:: TASK MATERIAL
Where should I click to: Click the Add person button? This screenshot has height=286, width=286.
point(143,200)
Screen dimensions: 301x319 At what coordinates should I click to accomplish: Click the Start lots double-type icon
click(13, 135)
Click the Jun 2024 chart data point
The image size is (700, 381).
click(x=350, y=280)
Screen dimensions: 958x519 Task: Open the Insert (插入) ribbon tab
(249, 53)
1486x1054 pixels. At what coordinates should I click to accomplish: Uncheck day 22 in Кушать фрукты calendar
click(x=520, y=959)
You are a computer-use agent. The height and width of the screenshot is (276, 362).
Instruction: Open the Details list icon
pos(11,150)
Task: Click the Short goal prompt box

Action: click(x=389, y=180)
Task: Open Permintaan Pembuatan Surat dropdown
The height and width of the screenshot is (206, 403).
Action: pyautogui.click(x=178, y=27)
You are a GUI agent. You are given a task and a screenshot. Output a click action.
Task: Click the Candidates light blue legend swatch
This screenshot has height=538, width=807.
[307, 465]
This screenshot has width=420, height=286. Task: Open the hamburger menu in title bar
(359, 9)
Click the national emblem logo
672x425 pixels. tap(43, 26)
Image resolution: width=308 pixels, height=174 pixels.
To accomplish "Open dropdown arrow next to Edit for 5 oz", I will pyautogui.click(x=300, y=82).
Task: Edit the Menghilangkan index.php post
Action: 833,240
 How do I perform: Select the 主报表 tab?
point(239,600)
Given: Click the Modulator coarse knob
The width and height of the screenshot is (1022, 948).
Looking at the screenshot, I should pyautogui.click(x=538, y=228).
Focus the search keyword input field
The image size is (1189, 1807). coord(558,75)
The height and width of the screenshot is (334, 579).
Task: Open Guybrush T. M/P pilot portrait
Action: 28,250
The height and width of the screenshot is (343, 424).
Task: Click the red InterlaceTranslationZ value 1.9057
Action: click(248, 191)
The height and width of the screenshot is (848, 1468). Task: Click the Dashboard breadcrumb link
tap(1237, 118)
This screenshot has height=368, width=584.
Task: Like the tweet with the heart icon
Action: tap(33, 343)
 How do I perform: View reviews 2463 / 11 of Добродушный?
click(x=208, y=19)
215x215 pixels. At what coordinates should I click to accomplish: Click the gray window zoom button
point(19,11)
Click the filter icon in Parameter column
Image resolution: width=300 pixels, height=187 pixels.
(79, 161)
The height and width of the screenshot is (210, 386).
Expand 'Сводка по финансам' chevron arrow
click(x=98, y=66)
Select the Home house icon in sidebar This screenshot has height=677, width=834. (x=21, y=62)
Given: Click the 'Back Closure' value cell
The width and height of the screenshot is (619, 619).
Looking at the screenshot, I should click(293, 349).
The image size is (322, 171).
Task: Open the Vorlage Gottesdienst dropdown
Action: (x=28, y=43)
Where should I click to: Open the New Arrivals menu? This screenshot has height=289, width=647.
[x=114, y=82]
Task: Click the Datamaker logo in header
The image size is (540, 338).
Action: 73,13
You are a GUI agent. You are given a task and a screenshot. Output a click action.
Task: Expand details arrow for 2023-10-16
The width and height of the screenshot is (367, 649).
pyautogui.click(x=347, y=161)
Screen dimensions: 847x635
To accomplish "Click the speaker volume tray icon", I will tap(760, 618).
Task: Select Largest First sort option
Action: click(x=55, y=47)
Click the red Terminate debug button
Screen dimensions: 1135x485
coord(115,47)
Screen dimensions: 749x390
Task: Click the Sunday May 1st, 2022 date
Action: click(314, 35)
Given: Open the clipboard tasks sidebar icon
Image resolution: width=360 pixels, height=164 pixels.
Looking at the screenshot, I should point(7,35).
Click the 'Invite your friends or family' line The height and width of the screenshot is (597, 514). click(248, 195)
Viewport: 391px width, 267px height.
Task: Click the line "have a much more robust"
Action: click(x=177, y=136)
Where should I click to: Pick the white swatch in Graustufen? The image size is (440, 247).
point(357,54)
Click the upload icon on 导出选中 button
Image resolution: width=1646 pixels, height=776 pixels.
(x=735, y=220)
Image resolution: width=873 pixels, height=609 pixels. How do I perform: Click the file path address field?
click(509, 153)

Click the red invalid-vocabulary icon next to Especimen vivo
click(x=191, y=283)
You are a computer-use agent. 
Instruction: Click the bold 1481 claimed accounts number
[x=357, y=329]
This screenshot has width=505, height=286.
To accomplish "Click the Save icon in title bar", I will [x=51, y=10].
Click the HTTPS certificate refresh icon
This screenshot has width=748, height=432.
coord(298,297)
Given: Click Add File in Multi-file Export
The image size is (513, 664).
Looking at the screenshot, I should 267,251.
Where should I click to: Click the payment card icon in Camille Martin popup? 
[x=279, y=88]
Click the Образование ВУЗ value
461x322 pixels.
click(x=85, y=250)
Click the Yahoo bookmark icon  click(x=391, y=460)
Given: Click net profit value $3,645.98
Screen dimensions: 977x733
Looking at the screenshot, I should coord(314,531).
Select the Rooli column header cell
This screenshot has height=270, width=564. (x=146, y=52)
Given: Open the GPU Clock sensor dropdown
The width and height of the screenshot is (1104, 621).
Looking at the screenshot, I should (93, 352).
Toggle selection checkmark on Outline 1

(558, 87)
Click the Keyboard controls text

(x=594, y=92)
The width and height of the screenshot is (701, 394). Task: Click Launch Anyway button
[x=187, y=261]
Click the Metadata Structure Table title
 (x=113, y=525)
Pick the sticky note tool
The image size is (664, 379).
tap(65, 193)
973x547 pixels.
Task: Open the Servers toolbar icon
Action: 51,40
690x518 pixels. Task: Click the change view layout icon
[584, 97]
::::
THE TASK: Can you reproduce every entry above word for word, with each line unchanged and in its original order?

THE ANSWER:
Where should I click to: Click the Add person button? This screenshot has height=286, width=286.
point(143,200)
Screen dimensions: 301x319 At what coordinates should I click to accomplish: Click the Start lots double-type icon
click(13, 135)
Click the Jun 2024 chart data point
The image size is (700, 381).
click(x=350, y=280)
Screen dimensions: 958x519 Task: Open the Insert (插入) ribbon tab
(249, 53)
1486x1054 pixels. At what coordinates should I click to accomplish: Uncheck day 22 in Кушать фрукты calendar
click(x=520, y=959)
You are a computer-use agent. The height and width of the screenshot is (276, 362).
Instruction: Open the Details list icon
pos(11,150)
Task: Click the Short goal prompt box

Action: click(x=389, y=180)
Task: Open Permintaan Pembuatan Surat dropdown
The height and width of the screenshot is (206, 403).
Action: pyautogui.click(x=178, y=27)
You are a GUI agent. You are given a task and a screenshot. Output a click action.
Task: Click the Candidates light blue legend swatch
This screenshot has height=538, width=807.
[307, 465]
This screenshot has width=420, height=286. Task: Open the hamburger menu in title bar
(359, 9)
Click the national emblem logo
672x425 pixels. tap(43, 26)
Image resolution: width=308 pixels, height=174 pixels.
To accomplish "Open dropdown arrow next to Edit for 5 oz", I will pyautogui.click(x=300, y=82).
Task: Edit the Menghilangkan index.php post
Action: 833,240
 How do I perform: Select the 主报表 tab?
point(239,600)
Given: Click the Modulator coarse knob
The width and height of the screenshot is (1022, 948).
Looking at the screenshot, I should pyautogui.click(x=538, y=228).
Focus the search keyword input field
The image size is (1189, 1807). coord(558,75)
The height and width of the screenshot is (334, 579).
Task: Open Guybrush T. M/P pilot portrait
Action: 28,250
The height and width of the screenshot is (343, 424).
Task: Click the red InterlaceTranslationZ value 1.9057
Action: click(248, 191)
The height and width of the screenshot is (848, 1468). Task: Click the Dashboard breadcrumb link
tap(1237, 118)
This screenshot has height=368, width=584.
Task: Like the tweet with the heart icon
Action: tap(33, 343)
 How do I perform: View reviews 2463 / 11 of Добродушный?
click(x=208, y=19)
215x215 pixels. At what coordinates should I click to accomplish: Click the gray window zoom button
point(19,11)
Click the filter icon in Parameter column
Image resolution: width=300 pixels, height=187 pixels.
(79, 161)
The height and width of the screenshot is (210, 386).
Expand 'Сводка по финансам' chevron arrow
click(x=98, y=66)
Select the Home house icon in sidebar This screenshot has height=677, width=834. (x=21, y=62)
Given: Click the 'Back Closure' value cell
The width and height of the screenshot is (619, 619).
Looking at the screenshot, I should click(293, 349).
The image size is (322, 171).
Task: Open the Vorlage Gottesdienst dropdown
Action: (x=28, y=43)
Where should I click to: Open the New Arrivals menu? This screenshot has height=289, width=647.
[x=114, y=82]
Task: Click the Datamaker logo in header
The image size is (540, 338).
Action: 73,13
You are a GUI agent. You are given a task and a screenshot. Output a click action.
Task: Expand details arrow for 2023-10-16
The width and height of the screenshot is (367, 649).
pyautogui.click(x=347, y=161)
Screen dimensions: 847x635
To accomplish "Click the speaker volume tray icon", I will tap(760, 618).
Task: Select Largest First sort option
Action: click(x=55, y=47)
Click the red Terminate debug button
Screen dimensions: 1135x485
coord(115,47)
Screen dimensions: 749x390
Task: Click the Sunday May 1st, 2022 date
Action: click(314, 35)
Given: Open the clipboard tasks sidebar icon
Image resolution: width=360 pixels, height=164 pixels.
Looking at the screenshot, I should point(7,35).
Click the 'Invite your friends or family' line The height and width of the screenshot is (597, 514). click(248, 195)
Viewport: 391px width, 267px height.
Task: Click the line "have a much more robust"
Action: click(x=177, y=136)
Where should I click to: Pick the white swatch in Graustufen? The image size is (440, 247).
point(357,54)
Click the upload icon on 导出选中 button
Image resolution: width=1646 pixels, height=776 pixels.
(x=735, y=220)
Image resolution: width=873 pixels, height=609 pixels. How do I perform: Click the file path address field?
click(509, 153)

Click the red invalid-vocabulary icon next to Especimen vivo
click(x=191, y=283)
You are a computer-use agent. 
Instruction: Click the bold 1481 claimed accounts number
[x=357, y=329]
This screenshot has width=505, height=286.
To accomplish "Click the Save icon in title bar", I will [x=51, y=10].
Click the HTTPS certificate refresh icon
This screenshot has width=748, height=432.
coord(298,297)
Given: Click Add File in Multi-file Export
The image size is (513, 664).
Looking at the screenshot, I should 267,251.
Where should I click to: Click the payment card icon in Camille Martin popup? 
[x=279, y=88]
Click the Образование ВУЗ value
461x322 pixels.
click(x=85, y=250)
Click the Yahoo bookmark icon  click(x=391, y=460)
Given: Click net profit value $3,645.98
Screen dimensions: 977x733
Looking at the screenshot, I should coord(314,531).
Select the Rooli column header cell
This screenshot has height=270, width=564. (x=146, y=52)
Given: Open the GPU Clock sensor dropdown
The width and height of the screenshot is (1104, 621).
Looking at the screenshot, I should (93, 352).
Toggle selection checkmark on Outline 1

(558, 87)
Click the Keyboard controls text

(x=594, y=92)
The width and height of the screenshot is (701, 394). Task: Click Launch Anyway button
[x=187, y=261]
Click the Metadata Structure Table title
 (x=113, y=525)
Pick the sticky note tool
The image size is (664, 379).
tap(65, 193)
973x547 pixels.
Task: Open the Servers toolbar icon
Action: 51,40
690x518 pixels. Task: Click the change view layout icon
[584, 97]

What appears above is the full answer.